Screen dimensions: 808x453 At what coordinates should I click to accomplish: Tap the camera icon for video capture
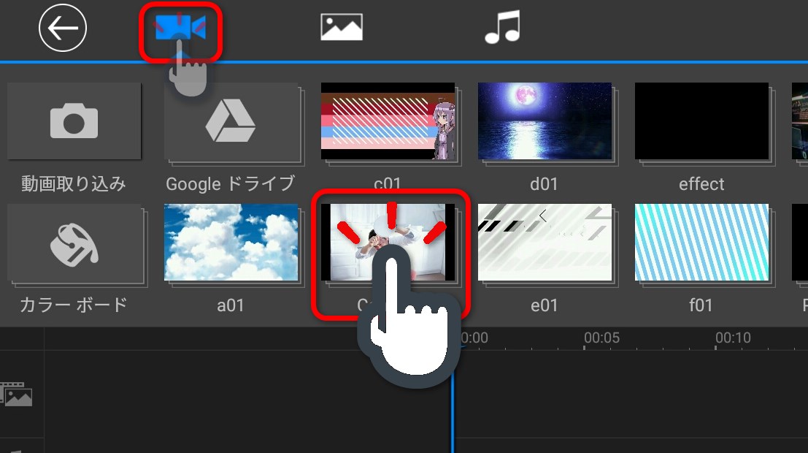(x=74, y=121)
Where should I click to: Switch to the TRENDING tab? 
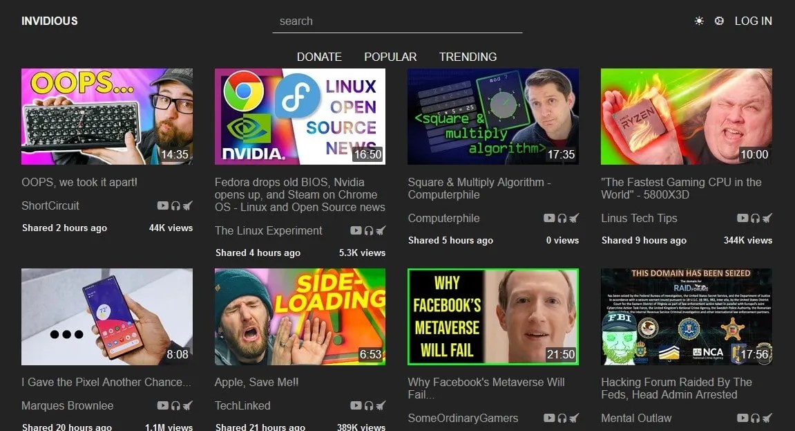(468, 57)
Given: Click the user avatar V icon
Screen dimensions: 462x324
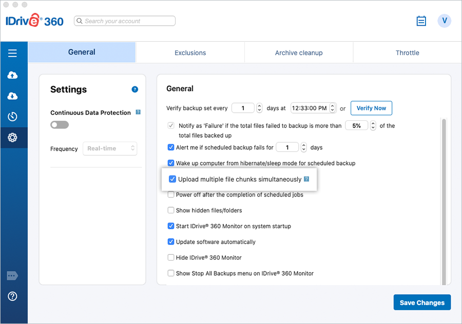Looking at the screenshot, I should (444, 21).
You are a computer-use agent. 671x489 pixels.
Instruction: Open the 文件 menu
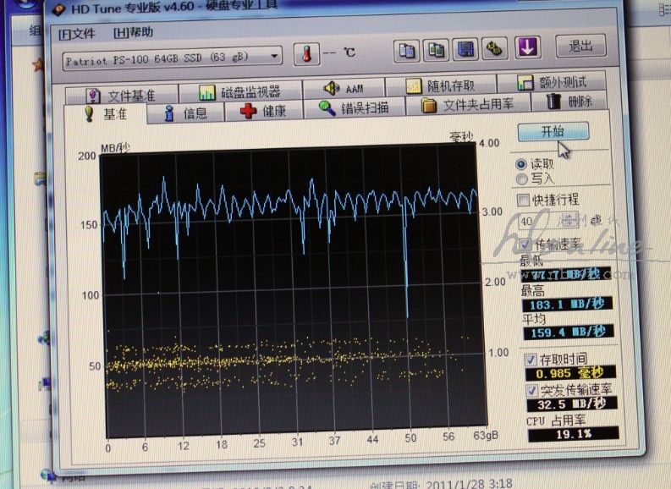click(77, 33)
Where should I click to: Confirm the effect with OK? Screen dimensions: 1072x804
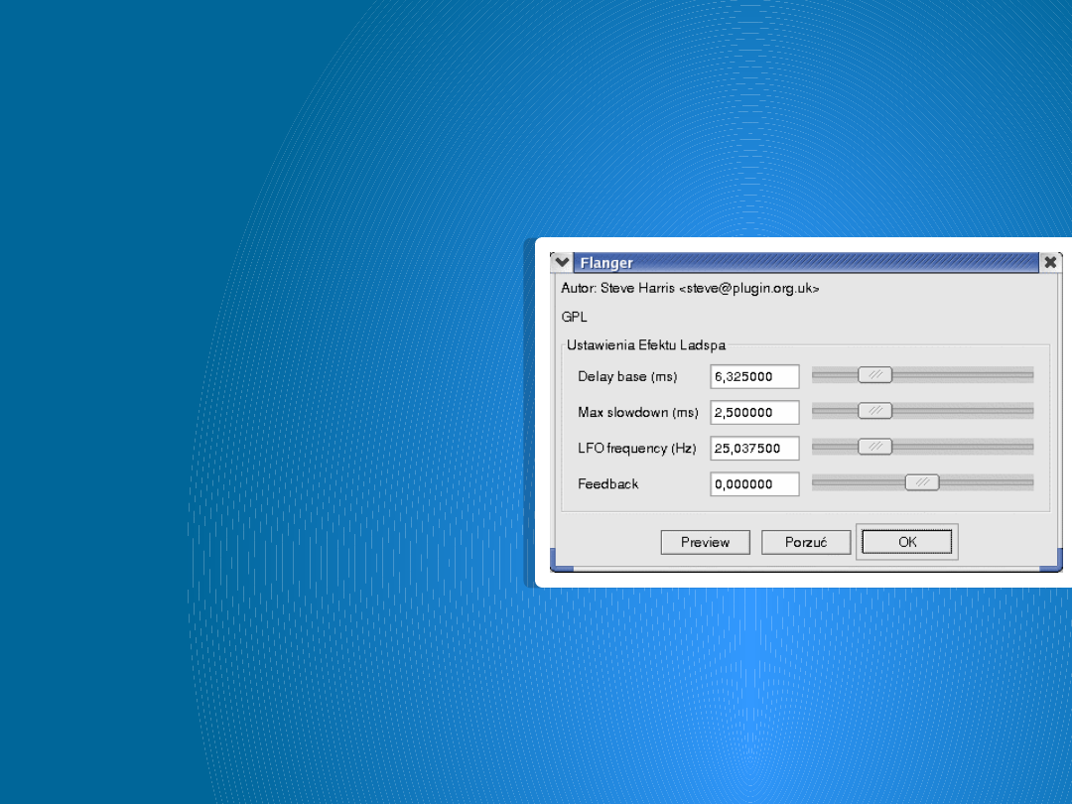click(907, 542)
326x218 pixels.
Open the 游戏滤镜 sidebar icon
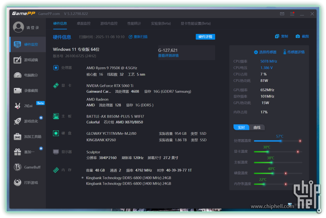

:: Required work ::
Edit the items above by changing every "Screen dimensions" to "Screen size" and keeping everything else the same. Leave the pictures out of your answer.

:: Exercise response ::
Screen size: 808x453 At what coordinates should I click to accomplish: Tap the camera icon for video capture
(x=74, y=121)
Where should I click to: Switch to the TRENDING tab? 
(468, 57)
Given: Click the user avatar V icon
Screen size: 462x324
Looking at the screenshot, I should (444, 21).
You are a computer-use agent. 671x489 pixels.
Instruction: Open the 文件 menu
click(77, 33)
Where should I click to: Confirm the effect with OK? Screen size: 1072x804
click(907, 542)
326x218 pixels.
Open the 游戏滤镜 sidebar icon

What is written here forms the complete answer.